Last edited at 2011-09-08T18:35:38Z by zooko (previous) (diff)

comment:16 Changed at 2011-09-08T19:02:58Z by zooko

There are a few high-level docs for people getting started understanding the basic ideas of Tahoe-LAFS data formats.

http://tahoe-lafs.org/~zooko/lafs.pdf

docs/architecture.rst

These are a good start and one should probably read them first, but they really don't get specific enough so that you could, for example, go off and implement a compatible implementation yourself. Here are some "works in progress" where we hope that such a detailed specification will one day live:

docs/specifications/outline.rst

ticket #865, ticket #38

You could help, possibly by asking specific questions which can only be answered by fleshing out those specification documents.

comment:17 Changed at 2011-09-08T19:21:07Z by taral

Thanks zooko!

comment:18 Changed at 2011-09-09T19:06:35Z by zooko

You're welcome! I look forward to seeing what you do with it.

comment:19 Changed at 2011-09-09T19:11:43Z by zooko

Oh, I forgot to mention another "high level overview" for getting started with. This one was written by someone who I don't really know anything about -- named Mahmoud Ahmed Ismail, they haven't interacted with the Tahoe-LAFS developers much, but they started their own project inspired by Tahoe-LAFS and they wrote a high-level doc which is a really good introduction to Tahoe-LAFS design:

http://code.google.com/p/nilestore/wiki/TahoeLAFSBasics

comment:20 Changed at 2011-10-17T20:48:15Z by warner

I put a quick prototype of using HTTP to download immutable share data in my "http-transport" github branch (https://github.com/warner/tahoe-lafs/tree/http-transport , may or may not still exist by the time you read this).

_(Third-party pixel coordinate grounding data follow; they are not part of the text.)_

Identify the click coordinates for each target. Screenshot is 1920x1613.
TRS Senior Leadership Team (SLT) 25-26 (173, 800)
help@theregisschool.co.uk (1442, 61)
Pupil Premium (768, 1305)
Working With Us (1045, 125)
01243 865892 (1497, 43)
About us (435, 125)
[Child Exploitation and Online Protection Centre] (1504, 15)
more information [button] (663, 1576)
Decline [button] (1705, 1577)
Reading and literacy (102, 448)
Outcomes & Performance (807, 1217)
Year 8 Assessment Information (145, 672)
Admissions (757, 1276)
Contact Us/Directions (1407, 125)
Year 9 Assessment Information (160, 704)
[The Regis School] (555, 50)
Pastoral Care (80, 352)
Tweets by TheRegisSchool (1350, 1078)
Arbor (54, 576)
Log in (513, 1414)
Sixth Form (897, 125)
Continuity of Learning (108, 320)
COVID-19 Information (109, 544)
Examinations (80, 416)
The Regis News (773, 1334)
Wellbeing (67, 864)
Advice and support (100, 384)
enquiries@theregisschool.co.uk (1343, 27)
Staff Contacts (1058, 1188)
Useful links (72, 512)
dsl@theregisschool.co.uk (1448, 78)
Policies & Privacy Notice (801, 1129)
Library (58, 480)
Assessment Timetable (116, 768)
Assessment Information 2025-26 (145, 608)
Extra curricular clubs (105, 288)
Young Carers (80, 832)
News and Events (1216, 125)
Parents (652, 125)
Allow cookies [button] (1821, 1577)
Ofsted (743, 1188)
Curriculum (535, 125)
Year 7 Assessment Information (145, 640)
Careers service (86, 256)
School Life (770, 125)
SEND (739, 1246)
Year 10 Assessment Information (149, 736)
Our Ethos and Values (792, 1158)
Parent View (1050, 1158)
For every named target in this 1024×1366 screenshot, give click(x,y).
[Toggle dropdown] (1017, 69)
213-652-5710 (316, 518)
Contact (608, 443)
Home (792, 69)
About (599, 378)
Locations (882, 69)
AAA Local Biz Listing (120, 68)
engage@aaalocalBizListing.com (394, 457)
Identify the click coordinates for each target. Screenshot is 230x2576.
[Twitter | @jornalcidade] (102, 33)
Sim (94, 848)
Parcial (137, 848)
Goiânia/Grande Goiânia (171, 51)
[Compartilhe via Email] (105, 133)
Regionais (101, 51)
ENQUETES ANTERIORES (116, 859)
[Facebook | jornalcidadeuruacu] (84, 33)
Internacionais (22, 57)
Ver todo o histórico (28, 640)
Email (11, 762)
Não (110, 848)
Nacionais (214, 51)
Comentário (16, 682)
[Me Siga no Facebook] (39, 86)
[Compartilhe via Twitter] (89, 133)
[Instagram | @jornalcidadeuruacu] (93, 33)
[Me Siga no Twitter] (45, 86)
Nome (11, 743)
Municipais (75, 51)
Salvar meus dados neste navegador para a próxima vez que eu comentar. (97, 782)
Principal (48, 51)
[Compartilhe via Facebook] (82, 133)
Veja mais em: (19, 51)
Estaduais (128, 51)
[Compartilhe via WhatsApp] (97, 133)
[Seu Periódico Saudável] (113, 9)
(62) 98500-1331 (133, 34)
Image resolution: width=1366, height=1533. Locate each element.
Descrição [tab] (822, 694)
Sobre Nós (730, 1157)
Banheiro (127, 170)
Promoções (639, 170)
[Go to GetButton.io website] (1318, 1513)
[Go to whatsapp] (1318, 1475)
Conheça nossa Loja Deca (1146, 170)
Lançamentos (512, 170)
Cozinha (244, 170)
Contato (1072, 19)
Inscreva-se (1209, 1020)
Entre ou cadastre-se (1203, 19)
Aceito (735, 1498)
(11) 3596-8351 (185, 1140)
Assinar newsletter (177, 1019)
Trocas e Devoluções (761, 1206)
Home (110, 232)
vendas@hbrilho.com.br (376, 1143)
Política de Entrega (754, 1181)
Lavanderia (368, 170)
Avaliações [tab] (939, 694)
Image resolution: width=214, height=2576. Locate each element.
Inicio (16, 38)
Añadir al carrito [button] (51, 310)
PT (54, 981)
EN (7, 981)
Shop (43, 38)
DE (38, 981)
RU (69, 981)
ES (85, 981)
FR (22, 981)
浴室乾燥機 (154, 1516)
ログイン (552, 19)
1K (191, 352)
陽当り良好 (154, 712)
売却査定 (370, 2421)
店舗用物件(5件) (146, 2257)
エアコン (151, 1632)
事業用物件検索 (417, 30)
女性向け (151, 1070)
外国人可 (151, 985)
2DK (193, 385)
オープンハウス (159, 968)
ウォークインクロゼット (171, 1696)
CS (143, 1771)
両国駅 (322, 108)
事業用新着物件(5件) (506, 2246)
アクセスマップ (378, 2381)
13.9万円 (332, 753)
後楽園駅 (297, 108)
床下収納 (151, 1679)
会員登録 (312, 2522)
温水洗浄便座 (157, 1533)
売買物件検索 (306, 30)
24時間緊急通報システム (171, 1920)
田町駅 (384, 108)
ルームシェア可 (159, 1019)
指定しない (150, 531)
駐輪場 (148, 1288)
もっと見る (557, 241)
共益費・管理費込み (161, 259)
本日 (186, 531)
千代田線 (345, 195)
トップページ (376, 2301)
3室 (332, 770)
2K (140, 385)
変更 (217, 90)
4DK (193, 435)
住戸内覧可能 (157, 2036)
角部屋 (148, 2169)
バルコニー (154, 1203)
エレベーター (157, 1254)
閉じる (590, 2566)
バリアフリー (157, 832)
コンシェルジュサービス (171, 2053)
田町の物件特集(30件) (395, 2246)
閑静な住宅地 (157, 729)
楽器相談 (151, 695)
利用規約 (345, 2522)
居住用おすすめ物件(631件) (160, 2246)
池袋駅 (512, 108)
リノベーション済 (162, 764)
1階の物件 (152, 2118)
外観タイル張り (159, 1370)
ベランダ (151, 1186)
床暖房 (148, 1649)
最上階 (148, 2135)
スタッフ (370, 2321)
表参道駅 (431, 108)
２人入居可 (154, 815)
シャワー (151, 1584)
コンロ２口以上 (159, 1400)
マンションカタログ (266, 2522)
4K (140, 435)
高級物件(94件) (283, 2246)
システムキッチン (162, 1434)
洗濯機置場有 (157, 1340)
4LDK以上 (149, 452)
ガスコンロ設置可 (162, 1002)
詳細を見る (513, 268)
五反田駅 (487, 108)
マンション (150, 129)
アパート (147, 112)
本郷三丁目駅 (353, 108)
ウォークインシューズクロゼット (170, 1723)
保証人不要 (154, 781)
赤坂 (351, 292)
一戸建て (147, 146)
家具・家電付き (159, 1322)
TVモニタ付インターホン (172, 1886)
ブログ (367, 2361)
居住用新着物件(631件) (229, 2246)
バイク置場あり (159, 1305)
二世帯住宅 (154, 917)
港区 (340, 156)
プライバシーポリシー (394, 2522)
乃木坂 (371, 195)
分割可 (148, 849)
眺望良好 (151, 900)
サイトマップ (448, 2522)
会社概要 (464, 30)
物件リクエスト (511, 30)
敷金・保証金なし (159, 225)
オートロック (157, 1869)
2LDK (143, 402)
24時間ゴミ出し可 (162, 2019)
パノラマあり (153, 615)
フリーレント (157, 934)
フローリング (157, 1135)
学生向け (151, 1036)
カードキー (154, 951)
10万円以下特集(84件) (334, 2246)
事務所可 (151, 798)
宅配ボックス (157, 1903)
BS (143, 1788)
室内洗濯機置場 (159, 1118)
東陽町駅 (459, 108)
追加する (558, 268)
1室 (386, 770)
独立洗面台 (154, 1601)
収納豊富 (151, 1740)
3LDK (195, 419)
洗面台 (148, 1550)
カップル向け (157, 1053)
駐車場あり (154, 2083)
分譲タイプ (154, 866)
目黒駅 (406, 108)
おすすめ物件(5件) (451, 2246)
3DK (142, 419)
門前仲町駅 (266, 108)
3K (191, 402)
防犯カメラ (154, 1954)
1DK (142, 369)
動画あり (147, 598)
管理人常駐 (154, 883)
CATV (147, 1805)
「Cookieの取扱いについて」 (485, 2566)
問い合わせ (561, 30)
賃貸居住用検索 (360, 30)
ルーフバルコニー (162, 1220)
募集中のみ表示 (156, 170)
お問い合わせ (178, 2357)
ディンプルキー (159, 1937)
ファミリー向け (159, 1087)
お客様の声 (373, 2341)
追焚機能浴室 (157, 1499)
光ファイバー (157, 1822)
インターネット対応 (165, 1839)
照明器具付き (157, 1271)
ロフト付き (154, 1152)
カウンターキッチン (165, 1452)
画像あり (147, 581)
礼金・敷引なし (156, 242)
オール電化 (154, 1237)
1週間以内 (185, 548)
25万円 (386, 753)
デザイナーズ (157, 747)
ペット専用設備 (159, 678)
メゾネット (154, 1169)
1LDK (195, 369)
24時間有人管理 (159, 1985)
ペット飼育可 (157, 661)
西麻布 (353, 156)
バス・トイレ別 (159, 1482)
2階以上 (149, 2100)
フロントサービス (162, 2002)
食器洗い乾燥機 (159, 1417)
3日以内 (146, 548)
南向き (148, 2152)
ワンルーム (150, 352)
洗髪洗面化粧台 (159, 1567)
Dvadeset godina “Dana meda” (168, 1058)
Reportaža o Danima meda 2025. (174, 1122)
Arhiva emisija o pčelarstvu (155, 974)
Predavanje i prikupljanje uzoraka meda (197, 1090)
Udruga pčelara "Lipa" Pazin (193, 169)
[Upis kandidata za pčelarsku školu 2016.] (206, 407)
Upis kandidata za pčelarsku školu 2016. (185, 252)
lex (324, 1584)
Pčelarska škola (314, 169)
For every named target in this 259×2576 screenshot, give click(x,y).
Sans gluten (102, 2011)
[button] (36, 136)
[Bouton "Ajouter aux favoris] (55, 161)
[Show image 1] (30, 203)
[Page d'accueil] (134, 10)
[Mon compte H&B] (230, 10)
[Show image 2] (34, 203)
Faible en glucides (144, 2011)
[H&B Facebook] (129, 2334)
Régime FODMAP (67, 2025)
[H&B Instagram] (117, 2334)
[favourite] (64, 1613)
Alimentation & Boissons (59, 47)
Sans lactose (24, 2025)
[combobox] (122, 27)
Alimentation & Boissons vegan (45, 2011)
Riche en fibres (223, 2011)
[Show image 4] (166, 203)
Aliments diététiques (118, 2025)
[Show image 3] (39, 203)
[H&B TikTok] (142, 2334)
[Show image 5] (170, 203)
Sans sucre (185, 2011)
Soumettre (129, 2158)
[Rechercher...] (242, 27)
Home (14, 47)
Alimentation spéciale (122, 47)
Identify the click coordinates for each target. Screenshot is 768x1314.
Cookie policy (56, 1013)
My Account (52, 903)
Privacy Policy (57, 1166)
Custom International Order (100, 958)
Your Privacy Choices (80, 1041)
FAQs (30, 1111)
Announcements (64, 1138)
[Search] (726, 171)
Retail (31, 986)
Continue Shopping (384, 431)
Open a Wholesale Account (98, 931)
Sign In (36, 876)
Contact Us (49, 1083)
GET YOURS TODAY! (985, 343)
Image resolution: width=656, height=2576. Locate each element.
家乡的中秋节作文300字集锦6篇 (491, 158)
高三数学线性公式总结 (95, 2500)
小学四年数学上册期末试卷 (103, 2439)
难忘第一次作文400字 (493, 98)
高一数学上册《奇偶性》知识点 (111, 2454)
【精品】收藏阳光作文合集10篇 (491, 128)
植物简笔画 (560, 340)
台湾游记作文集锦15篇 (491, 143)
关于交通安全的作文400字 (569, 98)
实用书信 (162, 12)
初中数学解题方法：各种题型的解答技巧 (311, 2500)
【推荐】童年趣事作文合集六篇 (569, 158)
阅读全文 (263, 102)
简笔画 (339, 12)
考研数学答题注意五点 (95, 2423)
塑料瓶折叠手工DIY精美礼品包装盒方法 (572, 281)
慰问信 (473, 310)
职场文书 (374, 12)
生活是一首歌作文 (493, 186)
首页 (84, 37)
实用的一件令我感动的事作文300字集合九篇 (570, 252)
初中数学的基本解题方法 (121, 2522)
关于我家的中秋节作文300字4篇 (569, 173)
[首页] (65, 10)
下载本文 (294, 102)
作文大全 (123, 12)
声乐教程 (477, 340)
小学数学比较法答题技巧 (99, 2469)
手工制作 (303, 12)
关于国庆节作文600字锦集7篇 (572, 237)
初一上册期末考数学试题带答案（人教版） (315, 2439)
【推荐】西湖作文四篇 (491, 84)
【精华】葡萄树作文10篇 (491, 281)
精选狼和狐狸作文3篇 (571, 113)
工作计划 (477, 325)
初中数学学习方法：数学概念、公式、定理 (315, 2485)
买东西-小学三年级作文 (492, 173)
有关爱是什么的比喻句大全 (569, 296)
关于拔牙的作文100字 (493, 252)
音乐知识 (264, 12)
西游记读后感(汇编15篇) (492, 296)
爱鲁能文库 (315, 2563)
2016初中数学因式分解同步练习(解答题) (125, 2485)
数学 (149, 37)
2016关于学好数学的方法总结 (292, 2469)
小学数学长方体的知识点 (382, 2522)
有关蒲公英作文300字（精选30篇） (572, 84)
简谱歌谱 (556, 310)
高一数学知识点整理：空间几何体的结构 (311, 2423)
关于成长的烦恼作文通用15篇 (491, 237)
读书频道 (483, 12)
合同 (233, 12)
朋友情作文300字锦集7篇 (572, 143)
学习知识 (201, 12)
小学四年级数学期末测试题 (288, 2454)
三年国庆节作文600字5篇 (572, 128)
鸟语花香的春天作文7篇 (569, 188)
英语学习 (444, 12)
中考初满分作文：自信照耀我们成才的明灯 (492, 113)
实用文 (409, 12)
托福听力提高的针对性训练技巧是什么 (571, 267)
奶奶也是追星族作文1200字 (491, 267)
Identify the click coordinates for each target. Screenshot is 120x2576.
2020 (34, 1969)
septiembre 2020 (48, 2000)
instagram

It advertises a "storage-URL" through the #466 extended introducer announcement, and uses the new web.client code in recent Twisted (10.0 I think?) and a Range: header to fetch the correct read vector. It does not yet use persistent connections, which I think are necessary to get the performance improvement we're hoping for. It also still uses Foolscap for share discovery (getting from a storage index to a list of share numbers on that server), and doesn't touch mutable shares at all, and of course doesn't even think about uploads or modifying shares.

I also added #1565 to discuss the URLs that should be used to access this kind of service.

comment:21 Changed at 2011-11-08T03:21:53Z by taral

Sorry about the delay, folks... things have been busy around here. If anyone else is interested in contributing to this, please feel free.

comment:22 Changed at 2013-05-30T00:13:14Z by daira

Description modified (diff)

The cloud backend, which uses HTTP or HTTPS to connect to the cloud storage service, provides some interesting data on how an HTTP-only storage protocol might perform. With request pipelining and connection pooling, it seems to do a pretty good job of maxing out the upstream bandwidth to the cloud on my home Internet connection, although it would be interesting to test it with a fatter pipe. (For downloads, performance appears to be limited by inefficiencies in the downloader rather than in the cloud backend.)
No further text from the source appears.